My evening commute, which currently is often ruined by construction delays, suffers even more in winter because the darkness that neither the streetlights nor the car headlights can penetrate, robs me of the much-needed visual distraction the scenery provides. On a bright morning or summer evening, I can while away lots of time looking out the window.
Yesterday’s commute home was made better by a stop I made on my way to work. I’ve been planning—or at least trying to plan a January getaway for some time. My budget is modest and despite my independent streak, do not want to do the hostel backpacking thing or be alone all the time. So, I’ve been looking at various companies that I have travelled with before. Thanks to the internet, this is relatively easily done on any number of devices. All the information is there, and booking can be done without even talking to another human being with just a couple of mouse clicks and some back finger pecking typing. The thing is, the wonder of the whole enterprise seems a little lost that way.
Maybe it is because I am old school (hopefully not too much emphasis on old) but I prefer to look at brochures or catalogues. I know this doesn’t bode well for the trees, but I can’t help it. Seeing it all in front of me—the pictures, the maps, the schedules, –is somewhat akin to looking through the catalogues of my childhood. I am full of wonder and awe.

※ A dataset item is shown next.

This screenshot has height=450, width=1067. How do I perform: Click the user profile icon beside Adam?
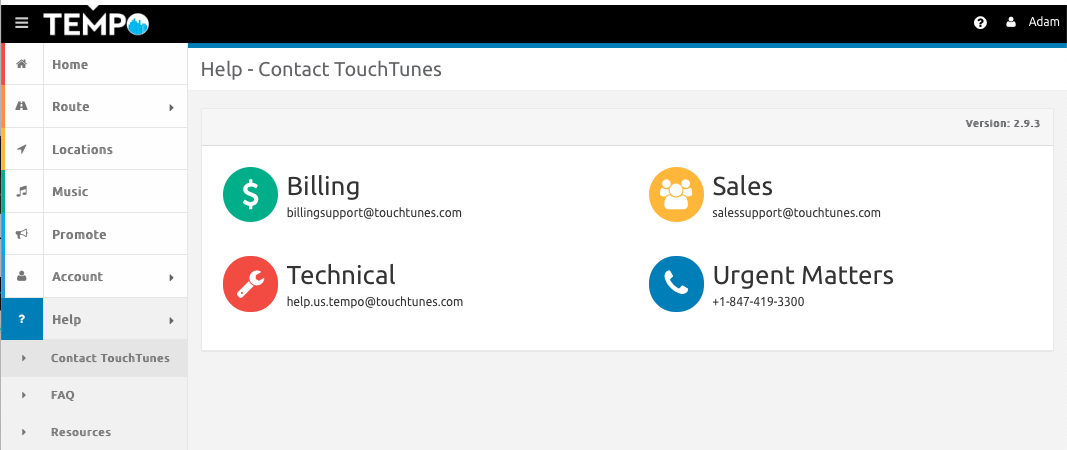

A quick aside about catalogues. I remember making a detailed list of all the camping equipment I was going to buy from Canadian Tire. I scoured the catalogue, totalling up prices and adding the tax. The catalogue was mostly black and white and relied on artist illustrations for everything except a few full-colour photograph supplemented pages. Despite that, I loved it and devoted many hours to the task.
Getting back to yesterday. Realizing that my brochures/catalogues were almost out of date, I decided to stop by a travel agency to get some new ones. The last time I was at this agency, they seemed to be rationing the things and only gave me a couple and were a little difficult about it. They gave me some regional ones—which I thought were the only things the companies issued. I asked for several regions (Asia, Central and South America, and Australia and New Zealand. Without prodding, she brought me out the catalogue for the whole world. Sadly, it was not a new one, but it did make me wonder why they hadn’t given me that in the first place.
For my commute home, from the minute I sat down, I was engrossed and started dreaming of trips far and wide. I devoured the information and virtually went page by page, cover to cover. I considered and reconsidered so many times that my head is still spinning. I didn’t look up until I heard the announcement for my stop. What a great way to spend a commute. It was so good that it was Yesterday’s Perfect Moment.